Much as Athens has suffered, it still, says Col. Leake, above all the cities of Greece, affords the best prospect of discoveries to the artist and antiquary: although the modern buildings cover a considerable portion of the ancient site, yet many parts are open to the excavator's researches:

The Turks have seldom shown much repugnance to such undertakings, when proper measures have been taken to obtain their previous consent; and every nation in civilized Europe is interested in the acquisition by any one nation, of those works which, in proving the superiority of the ancients in some particular branches of art, afford us at the same time the means of imitating them.' (P. cxii.)

Although we have omitted a multiplicity of learned and curious observations in our faint outline of the introduction, it has imperceptibly extended far beyond the limits within which we should have restricted it in proportion to the subsequent work : but this, however diversified with valuable matter, being more strictly topographical, and its minute details requiring frequent consultation of the plates, would probably, in our notice, yield less entertainment to the general reader. We must here remark, that our author has judiciously taken for his ground-work, Pausanias's description of Athens; this, literally translated, numerous excellent notes, and some account of buildings or monuments imperfectly indicated, and of other objects wholly omitted in Pausanias's work, occupy the first section of Col. Leake's "Topography"-the second relates to those positions and ex

isting monuments of ancient Athens concerning the identity of which there can be little or no doubt :

'The positions which ancient history and local evidence concur in determining with the greatest certainty, are the River Ilissus; the Acropolis with its three principal buildings, the Parthenon, Erectheium, and Propylæa; the Areiopagus, the Theseium, the Museium, the Pnyx, the Temple of Jupiter Olympius, the fountain Enneacrunus, the Stadium, Dionysiac Theatre, the Odeium of Herodes, and the Agora of the time of the Romans.' (P. 36.)

### INFORMATION PROVIDED

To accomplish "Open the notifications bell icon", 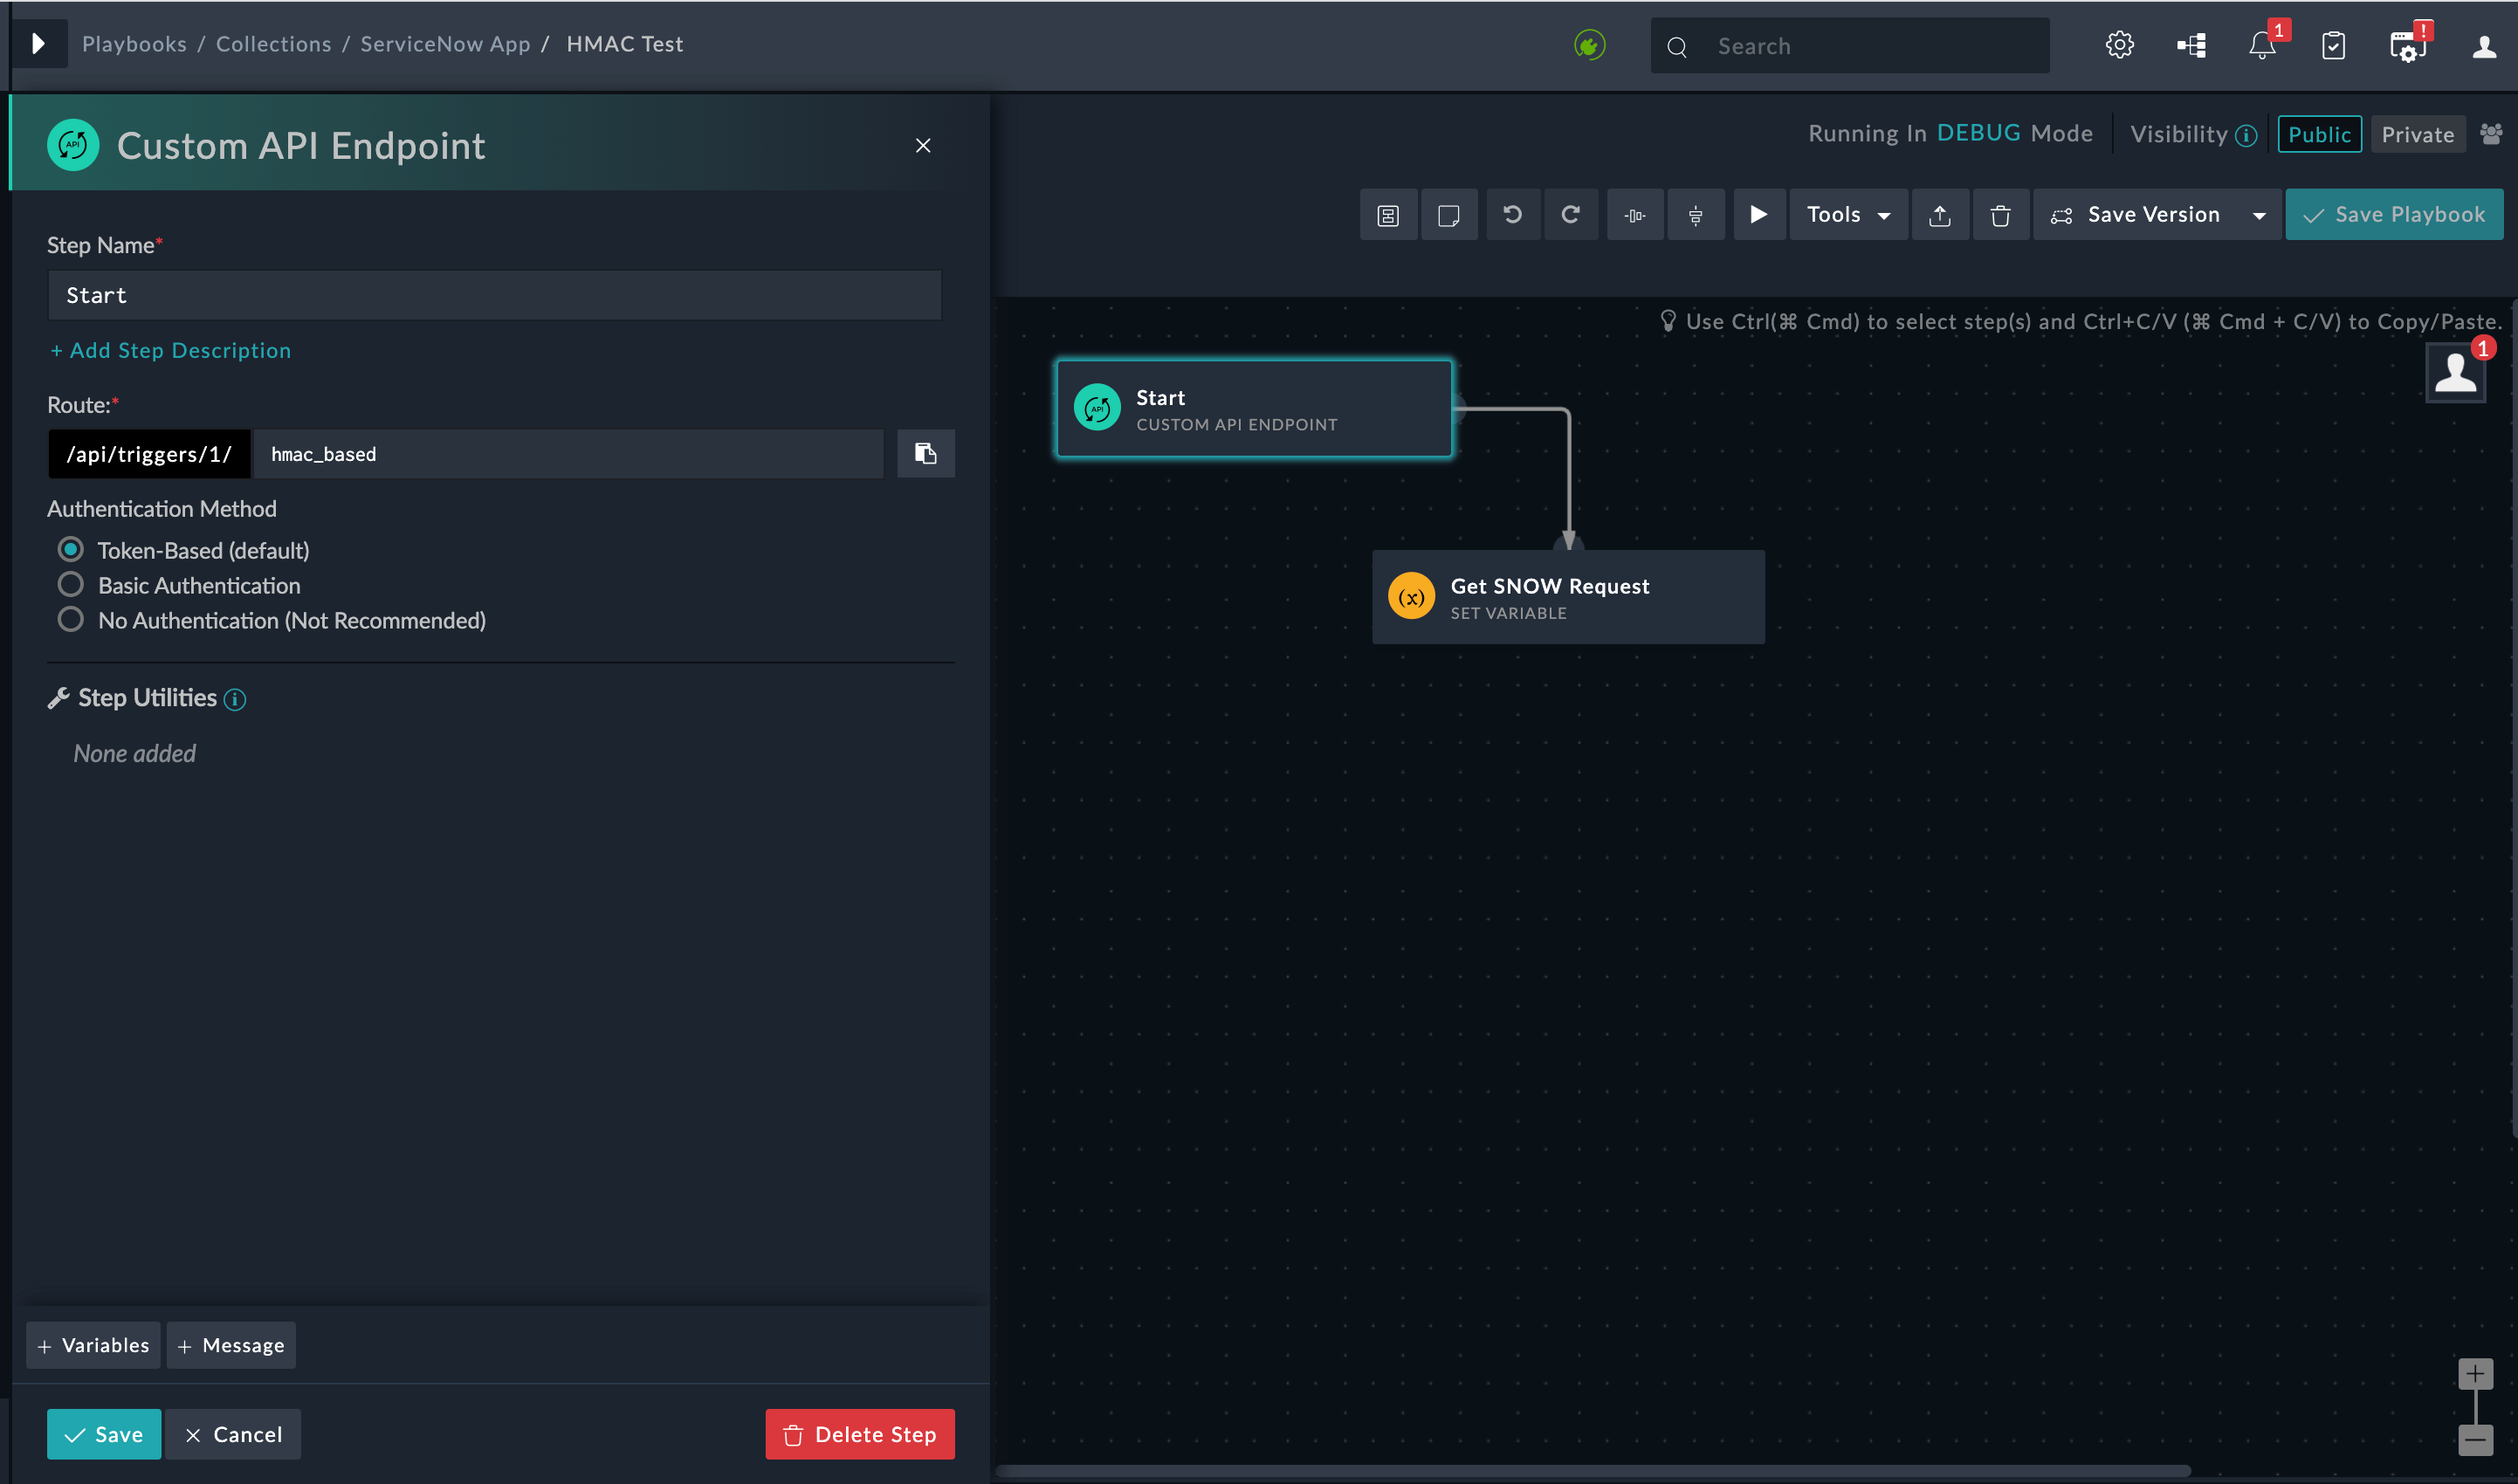I will tap(2261, 46).
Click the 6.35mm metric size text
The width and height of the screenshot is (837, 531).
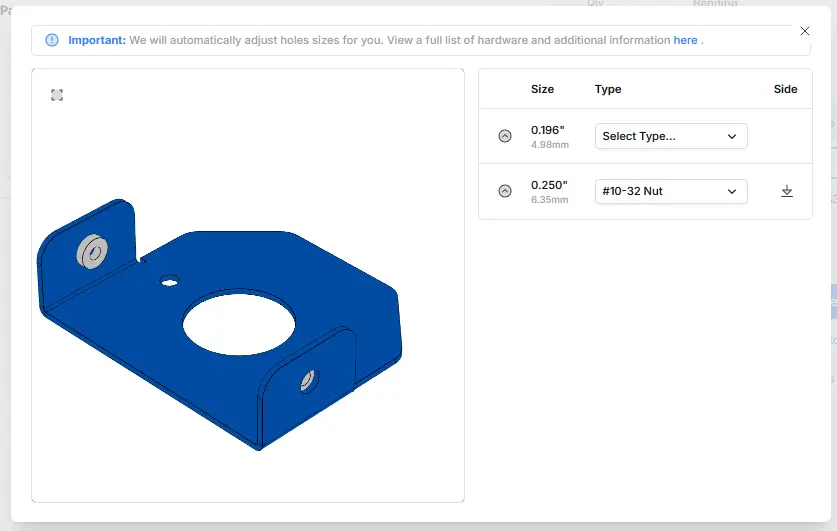pyautogui.click(x=549, y=200)
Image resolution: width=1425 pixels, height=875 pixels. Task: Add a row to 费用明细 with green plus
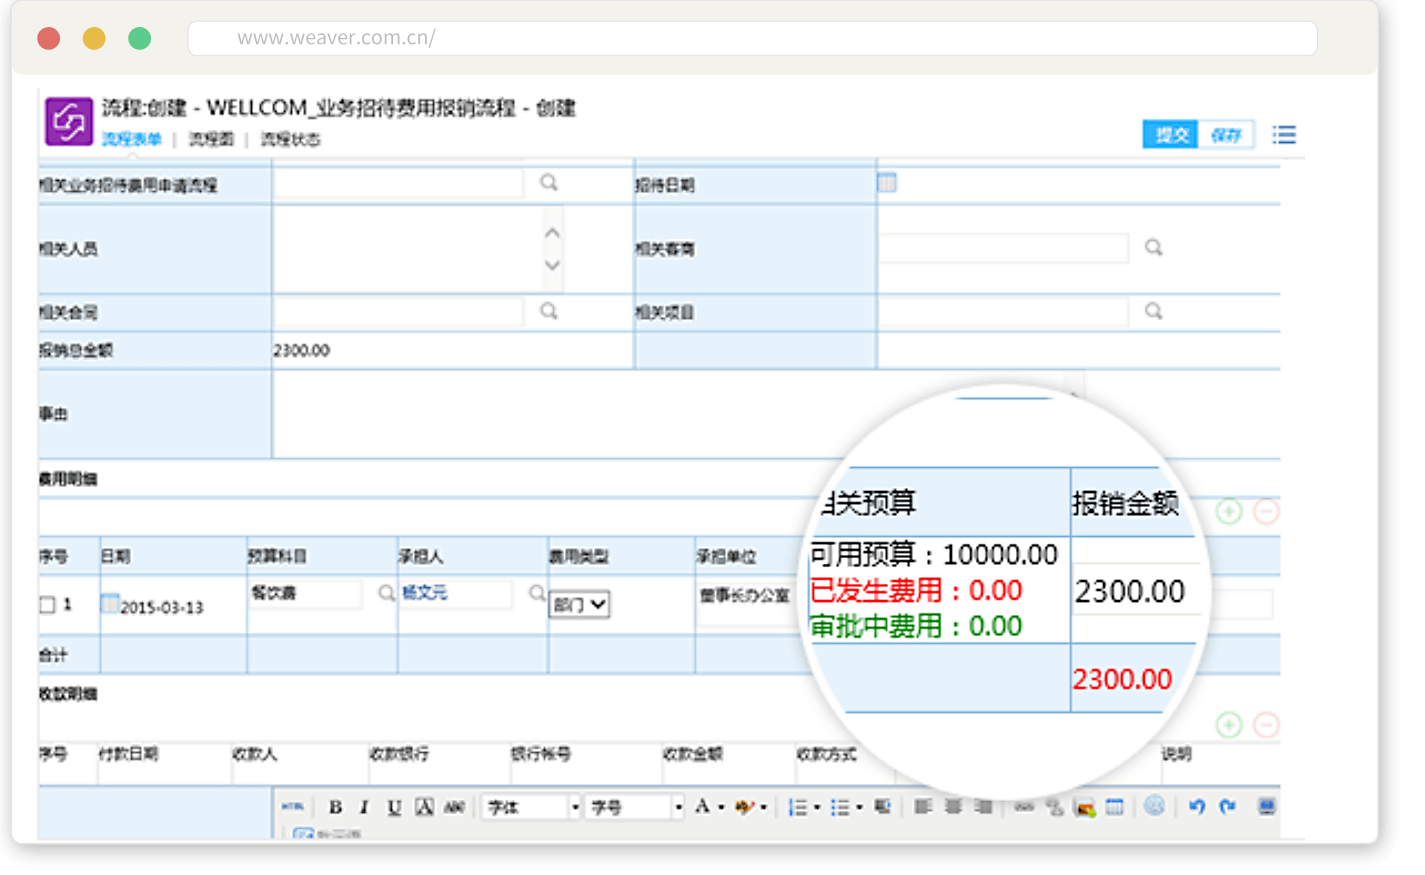1229,511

### WRITTEN INSTRUCTION
Can you transcribe the entire passage on Col. Leake's topography of Athens, word for word? The data here comes from a separate source.

### SOLUTION TO THE PROBLEM
Much as Athens has suffered, it still, says Col. Leake, above all the cities of Greece, affords the best prospect of discoveries to the artist and antiquary: although the modern buildings cover a considerable portion of the ancient site, yet many parts are open to the excavator's researches:

The Turks have seldom shown much repugnance to such undertakings, when proper measures have been taken to obtain their previous consent; and every nation in civilized Europe is interested in the acquisition by any one nation, of those works which, in proving the superiority of the ancients in some particular branches of art, afford us at the same time the means of imitating them.' (P. cxii.)

Although we have omitted a multiplicity of learned and curious observations in our faint outline of the introduction, it has imperceptibly extended far beyond the limits within which we should have restricted it in proportion to the subsequent work : but this, however diversified with valuable matter, being more strictly topographical, and its minute details requiring frequent consultation of the plates, would probably, in our notice, yield less entertainment to the general reader. We must here remark, that our author has judiciously taken for his ground-work, Pausanias's description of Athens; this, literally translated, numerous excellent notes, and some account of buildings or monuments imperfectly indicated, and of other objects wholly omitted in Pausanias's work, occupy the first section of Col. Leake's "Topography"-the second relates to those positions and ex

isting monuments of ancient Athens concerning the identity of which there can be little or no doubt :

'The positions which ancient history and local evidence concur in determining with the greatest certainty, are the River Ilissus; the Acropolis with its three principal buildings, the Parthenon, Erectheium, and Propylæa; the Areiopagus, the Theseium, the Museium, the Pnyx, the Temple of Jupiter Olympius, the fountain Enneacrunus, the Stadium, Dionysiac Theatre, the Odeium of Herodes, and the Agora of the time of the Romans.' (P. 36.)